When circumstances call for action, but timidity or fear stand as obstacles to  moral responses to those demands, one’s philosophies are meaningless. Beliefs in what is “right” are hollow when the prospect of facing potential risks outweighs the certainty of the results of inaction. Somewhere along the spectrum between very real danger and the illusion of risk, cowardice may come into play. Yet no one wants to admit to cowardice. Explanations for inaction, when situations scream for immediate response, rarely include cowardice. But there comes a point when one’s refusal to act—fueled by fear for the consequences to oneself, whether personal safety or potential damage to one’s image—cannot be adequately explained by anything else. Fervent support for others’ difficult reactions to perilous conditions may be beneficial to one’s self-esteem, but others’ bravery is not a legitimate proxy for one’s own fortitude. Or lack thereof. Cowardice probably is far more common than courage, though it is extremely difficult to measure either and impossible to compare their prevalence.

The foregoing paragraph offers an abstraction of reality. Sometimes, reality is too brutal; it can be safely approached only by stepping around it, gingerly. By so doing, the brutality of reality may be made even more clear.  And cowardice steps up and confidently proclaims its legitimacy.

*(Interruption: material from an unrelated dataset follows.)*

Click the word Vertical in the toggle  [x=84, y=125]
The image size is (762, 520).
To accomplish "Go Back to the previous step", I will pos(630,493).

I spent quite a long time with my primary care doctor yesterday. The purpose of the visit, a thorough follow-up appointment, seemed almost tangential because we got into a discussion of politics, morality, conservatism versus liberalism, and a host of more concrete issues. Despite the fact that the two of us gravitate toward opposite ends of the spectrum of political and social philosophies, we share a number of opinions about social and political issues. And we seem to share an interest in civil conversation, discussion, debate, and argument about matters on which we disagree. Both of us feel strongly that compromise on philosophical disagreements is absolutely necessary for progress. Stalemates resulting from obstinate refusal to compromise are unnecessary and irresponsible. I appreciated the opportunity to experience a conversation with my doctor, as opposed to what I have become used to: an almost mechanical exchange in which the humanity of neither doctor nor patient is acknowledged.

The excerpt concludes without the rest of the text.